It Was Concealed in Interpretation

Yousef el Qedra

In the lips of speech there are lilies that bloom beside the cheeks of night; in his eyes glows the sadness of cities that are sketched into forgetfulness. Days have carved a calm path on the margin of the beginning. Nothingness often passes sticking out its tongue and in its stride there is a limp that glows in similitude. The cunning wind often leaves the doors of its beginnings open. The satisfaction of clouds comes late when prophets descend on the shores of meaning that was concealed in the interpretation.

The fire said to the desert: Woe to the thirsty, and a thirsty person said: Woe to the fire from my cruelty; the desert's eyes remained closed, absorbed in imagination. As hope was leaving the darkness of directions, he exited the window of his being into rings of fire, searching for the only surviving rose that was left by those arriving from the magnificence of tales.

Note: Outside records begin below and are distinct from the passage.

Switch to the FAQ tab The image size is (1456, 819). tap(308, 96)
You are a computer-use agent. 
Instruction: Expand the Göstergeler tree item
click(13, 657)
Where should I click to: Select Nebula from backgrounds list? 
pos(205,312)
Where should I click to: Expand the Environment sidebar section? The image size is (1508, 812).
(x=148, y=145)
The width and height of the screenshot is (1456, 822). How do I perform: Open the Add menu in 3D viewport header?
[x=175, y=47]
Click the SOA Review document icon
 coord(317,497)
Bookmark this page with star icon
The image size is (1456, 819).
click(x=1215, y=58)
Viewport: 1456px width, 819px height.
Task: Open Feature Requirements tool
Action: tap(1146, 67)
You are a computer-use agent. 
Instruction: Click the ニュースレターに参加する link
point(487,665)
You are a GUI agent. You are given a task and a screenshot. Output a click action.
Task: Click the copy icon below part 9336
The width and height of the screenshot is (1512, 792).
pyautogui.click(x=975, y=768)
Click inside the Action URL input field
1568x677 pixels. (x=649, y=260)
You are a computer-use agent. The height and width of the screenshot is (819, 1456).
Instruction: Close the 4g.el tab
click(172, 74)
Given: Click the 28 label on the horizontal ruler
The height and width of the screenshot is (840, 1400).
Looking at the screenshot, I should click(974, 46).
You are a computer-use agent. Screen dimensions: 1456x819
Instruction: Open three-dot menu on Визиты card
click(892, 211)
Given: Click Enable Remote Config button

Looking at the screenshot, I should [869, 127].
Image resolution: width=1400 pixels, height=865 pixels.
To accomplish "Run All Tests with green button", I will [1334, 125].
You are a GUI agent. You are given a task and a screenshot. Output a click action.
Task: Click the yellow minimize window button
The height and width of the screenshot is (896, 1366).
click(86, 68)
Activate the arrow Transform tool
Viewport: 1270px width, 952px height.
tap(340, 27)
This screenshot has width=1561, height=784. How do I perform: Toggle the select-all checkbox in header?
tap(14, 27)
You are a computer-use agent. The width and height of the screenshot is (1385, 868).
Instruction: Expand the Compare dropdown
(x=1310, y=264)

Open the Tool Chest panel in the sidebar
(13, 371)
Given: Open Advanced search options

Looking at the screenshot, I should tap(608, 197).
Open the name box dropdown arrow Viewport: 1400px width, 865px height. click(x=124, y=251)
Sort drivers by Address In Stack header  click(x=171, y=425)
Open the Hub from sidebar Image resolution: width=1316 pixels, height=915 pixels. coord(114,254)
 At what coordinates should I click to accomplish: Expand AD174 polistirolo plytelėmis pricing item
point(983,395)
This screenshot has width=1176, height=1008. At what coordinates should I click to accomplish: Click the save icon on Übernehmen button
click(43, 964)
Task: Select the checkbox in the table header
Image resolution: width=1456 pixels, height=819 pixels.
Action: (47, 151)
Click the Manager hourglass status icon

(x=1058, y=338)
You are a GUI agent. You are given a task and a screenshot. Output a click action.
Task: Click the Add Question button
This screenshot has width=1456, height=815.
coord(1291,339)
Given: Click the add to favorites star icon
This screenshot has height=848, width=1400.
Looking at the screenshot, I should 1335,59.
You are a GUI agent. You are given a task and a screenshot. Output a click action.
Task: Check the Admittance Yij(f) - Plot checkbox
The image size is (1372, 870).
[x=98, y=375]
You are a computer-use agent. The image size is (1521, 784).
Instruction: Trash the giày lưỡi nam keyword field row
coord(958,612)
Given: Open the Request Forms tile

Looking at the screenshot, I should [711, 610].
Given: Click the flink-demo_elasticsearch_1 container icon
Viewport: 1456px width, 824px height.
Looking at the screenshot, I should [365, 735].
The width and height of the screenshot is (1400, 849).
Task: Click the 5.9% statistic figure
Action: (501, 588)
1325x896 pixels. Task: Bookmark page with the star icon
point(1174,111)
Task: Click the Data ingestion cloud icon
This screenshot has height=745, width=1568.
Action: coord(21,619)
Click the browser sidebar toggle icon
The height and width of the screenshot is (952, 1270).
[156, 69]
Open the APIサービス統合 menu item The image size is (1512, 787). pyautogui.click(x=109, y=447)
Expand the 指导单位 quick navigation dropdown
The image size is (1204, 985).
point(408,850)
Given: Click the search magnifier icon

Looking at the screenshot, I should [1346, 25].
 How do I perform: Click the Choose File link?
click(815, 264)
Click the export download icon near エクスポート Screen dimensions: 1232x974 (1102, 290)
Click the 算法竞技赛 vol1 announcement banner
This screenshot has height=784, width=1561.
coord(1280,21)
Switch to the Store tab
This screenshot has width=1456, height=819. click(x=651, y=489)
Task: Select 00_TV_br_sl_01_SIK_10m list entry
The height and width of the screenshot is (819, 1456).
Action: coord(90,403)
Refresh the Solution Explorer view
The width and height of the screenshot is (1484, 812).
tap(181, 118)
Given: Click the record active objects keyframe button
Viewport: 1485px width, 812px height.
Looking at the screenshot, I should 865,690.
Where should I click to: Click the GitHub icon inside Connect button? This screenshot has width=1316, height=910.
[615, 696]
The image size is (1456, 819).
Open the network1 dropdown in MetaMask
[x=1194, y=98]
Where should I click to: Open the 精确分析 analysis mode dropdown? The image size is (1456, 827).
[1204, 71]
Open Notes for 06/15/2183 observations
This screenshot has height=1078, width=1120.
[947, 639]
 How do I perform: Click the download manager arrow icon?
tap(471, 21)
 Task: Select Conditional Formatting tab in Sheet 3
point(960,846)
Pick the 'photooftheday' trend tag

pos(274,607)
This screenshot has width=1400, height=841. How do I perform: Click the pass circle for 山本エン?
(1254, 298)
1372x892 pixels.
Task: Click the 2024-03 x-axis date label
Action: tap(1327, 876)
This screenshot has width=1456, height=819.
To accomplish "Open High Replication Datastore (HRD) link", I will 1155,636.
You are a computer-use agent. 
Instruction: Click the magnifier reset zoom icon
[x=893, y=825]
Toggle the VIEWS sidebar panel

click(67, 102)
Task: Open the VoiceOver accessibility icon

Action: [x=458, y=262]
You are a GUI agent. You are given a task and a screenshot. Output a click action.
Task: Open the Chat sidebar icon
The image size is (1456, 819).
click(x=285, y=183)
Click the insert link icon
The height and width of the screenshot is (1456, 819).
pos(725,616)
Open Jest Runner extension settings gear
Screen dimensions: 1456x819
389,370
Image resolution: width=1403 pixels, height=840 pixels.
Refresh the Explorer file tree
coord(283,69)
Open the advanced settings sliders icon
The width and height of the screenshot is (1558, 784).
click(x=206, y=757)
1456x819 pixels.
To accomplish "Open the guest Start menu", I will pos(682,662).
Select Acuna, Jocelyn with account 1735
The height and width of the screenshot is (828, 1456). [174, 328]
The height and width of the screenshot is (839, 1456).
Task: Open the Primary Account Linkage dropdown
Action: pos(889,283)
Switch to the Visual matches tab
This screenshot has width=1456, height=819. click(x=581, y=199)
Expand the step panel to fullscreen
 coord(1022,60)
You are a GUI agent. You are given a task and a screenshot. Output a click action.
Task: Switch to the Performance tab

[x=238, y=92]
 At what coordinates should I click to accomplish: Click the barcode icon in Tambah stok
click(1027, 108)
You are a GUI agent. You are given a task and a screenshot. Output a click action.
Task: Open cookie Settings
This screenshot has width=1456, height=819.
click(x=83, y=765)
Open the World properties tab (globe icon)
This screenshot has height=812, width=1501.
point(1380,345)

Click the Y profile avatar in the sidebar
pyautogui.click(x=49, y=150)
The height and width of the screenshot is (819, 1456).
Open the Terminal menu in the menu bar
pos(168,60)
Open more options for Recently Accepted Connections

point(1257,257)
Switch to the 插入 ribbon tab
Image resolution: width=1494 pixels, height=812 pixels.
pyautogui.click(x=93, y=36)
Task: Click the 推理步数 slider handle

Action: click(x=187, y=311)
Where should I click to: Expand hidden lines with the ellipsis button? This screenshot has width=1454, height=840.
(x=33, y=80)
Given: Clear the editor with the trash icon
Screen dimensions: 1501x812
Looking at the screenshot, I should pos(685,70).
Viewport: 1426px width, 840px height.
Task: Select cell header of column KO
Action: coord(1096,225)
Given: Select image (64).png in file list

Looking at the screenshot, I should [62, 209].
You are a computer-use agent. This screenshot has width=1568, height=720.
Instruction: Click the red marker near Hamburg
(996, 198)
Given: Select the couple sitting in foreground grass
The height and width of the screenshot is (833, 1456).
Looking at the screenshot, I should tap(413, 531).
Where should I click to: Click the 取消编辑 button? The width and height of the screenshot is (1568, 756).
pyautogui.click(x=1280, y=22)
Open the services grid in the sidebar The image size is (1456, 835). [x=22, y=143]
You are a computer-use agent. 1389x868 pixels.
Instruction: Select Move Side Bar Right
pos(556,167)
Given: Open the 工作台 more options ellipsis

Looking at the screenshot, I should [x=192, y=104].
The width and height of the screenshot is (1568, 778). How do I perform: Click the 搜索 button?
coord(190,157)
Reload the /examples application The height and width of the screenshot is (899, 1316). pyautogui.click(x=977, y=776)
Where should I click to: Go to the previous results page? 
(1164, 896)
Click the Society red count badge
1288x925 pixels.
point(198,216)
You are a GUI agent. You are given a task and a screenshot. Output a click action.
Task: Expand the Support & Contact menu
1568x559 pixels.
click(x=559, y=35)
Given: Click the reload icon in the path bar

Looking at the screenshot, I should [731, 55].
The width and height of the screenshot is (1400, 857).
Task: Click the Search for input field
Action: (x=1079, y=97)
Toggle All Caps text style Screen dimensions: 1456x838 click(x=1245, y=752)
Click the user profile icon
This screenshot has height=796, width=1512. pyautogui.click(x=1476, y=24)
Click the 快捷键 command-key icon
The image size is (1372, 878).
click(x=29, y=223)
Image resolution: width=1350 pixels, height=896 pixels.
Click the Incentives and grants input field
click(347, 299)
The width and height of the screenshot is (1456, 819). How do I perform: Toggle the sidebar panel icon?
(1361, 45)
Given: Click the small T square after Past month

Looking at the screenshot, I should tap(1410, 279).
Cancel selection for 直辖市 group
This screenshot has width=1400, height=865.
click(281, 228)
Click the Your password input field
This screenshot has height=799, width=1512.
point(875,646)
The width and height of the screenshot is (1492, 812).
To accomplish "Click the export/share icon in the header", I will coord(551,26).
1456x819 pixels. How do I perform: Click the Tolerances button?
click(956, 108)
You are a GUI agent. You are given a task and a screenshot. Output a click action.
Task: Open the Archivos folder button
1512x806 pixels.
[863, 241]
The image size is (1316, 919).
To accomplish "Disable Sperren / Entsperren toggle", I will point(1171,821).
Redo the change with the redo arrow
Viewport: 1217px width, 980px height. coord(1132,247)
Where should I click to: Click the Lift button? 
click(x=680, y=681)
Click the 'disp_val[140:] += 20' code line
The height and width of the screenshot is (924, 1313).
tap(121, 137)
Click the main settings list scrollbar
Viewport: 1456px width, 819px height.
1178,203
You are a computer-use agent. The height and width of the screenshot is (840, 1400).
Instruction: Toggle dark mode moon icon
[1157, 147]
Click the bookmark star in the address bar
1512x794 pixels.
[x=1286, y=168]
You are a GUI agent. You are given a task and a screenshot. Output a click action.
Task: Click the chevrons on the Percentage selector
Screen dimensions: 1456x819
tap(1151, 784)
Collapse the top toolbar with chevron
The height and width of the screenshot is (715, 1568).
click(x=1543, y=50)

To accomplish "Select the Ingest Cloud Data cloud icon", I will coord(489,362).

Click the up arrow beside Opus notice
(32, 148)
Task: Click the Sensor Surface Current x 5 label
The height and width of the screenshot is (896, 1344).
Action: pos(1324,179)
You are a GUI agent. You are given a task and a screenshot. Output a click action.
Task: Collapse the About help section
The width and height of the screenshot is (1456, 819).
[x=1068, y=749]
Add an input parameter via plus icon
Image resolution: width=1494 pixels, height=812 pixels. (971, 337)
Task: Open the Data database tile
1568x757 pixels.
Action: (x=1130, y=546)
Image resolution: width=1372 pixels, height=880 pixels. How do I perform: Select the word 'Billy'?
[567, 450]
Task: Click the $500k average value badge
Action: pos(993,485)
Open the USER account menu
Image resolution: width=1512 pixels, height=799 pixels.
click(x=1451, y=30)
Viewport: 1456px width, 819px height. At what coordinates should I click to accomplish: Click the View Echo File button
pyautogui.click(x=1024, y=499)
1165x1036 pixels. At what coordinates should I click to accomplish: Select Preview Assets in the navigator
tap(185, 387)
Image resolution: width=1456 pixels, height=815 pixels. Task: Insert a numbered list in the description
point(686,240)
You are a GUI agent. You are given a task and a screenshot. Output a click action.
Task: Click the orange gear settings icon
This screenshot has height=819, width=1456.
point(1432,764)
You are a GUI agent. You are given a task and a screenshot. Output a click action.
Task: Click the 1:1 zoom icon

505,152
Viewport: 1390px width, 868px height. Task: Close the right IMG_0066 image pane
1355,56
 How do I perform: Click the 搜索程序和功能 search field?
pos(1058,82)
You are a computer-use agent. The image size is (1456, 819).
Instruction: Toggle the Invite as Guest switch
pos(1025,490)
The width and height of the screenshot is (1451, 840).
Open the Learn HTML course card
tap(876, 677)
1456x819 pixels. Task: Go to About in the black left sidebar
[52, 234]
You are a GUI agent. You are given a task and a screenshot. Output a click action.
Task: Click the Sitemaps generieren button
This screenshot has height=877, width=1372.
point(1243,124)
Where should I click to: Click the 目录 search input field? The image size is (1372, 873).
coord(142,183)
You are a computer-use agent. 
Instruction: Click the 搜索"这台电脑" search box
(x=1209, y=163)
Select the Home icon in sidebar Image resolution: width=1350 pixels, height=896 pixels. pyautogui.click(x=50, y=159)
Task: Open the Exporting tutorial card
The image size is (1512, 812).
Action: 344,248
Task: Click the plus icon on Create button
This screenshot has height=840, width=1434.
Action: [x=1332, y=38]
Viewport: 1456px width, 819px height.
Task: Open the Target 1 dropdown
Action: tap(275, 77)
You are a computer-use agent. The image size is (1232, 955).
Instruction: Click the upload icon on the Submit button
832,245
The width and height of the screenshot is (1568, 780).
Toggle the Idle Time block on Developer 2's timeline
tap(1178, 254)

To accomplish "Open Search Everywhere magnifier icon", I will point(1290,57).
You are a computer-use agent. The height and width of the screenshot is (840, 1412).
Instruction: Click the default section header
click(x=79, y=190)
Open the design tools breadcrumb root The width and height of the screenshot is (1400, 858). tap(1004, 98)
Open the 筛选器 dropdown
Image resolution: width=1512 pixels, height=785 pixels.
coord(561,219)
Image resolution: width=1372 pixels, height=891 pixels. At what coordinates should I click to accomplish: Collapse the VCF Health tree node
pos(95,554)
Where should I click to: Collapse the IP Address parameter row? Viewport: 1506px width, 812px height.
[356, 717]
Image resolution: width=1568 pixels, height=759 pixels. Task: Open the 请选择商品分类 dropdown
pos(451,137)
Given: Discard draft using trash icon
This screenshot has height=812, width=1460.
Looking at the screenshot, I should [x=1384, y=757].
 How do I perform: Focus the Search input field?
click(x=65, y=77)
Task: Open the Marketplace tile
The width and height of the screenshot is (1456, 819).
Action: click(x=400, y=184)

Transients asked about the trace of questions, about their feet and the paths they traversed, and what husky singing meant during incendiary nights. His grand silence soothed him and massaged his paranoid, cruel soul. He dreamed of impending wars, deformed people, and fragmented hearts, so he woke up in a sweat all drenched in its weeping luminosity. He ignited his fingers from writing on the walls that store the manuscripts of those who have passed on. So he was a body. He shook off the dust of all the travelers to the first dream, searching for the first innocence, gradually pulling the emptiness of his days into his bed, paring the nails of nothingness, brushing its teeth, washing its face. He dressed in the elegance of names that chirped, and he scented the distance with a sadness of an imagination sprung from the eye of his sleepy heart.

He climbed his time in blind mirrors, he passed cruel things normally and tolerated its savage preying in his chest; he allowed combustion to consume every bit of him, he drew houses clearly, naked, and conscious of his long silence.

He said: "Let this night go on. Let songs rise in your hoarse voice. Let it issue songs from sleeping birds who dreamed of flying."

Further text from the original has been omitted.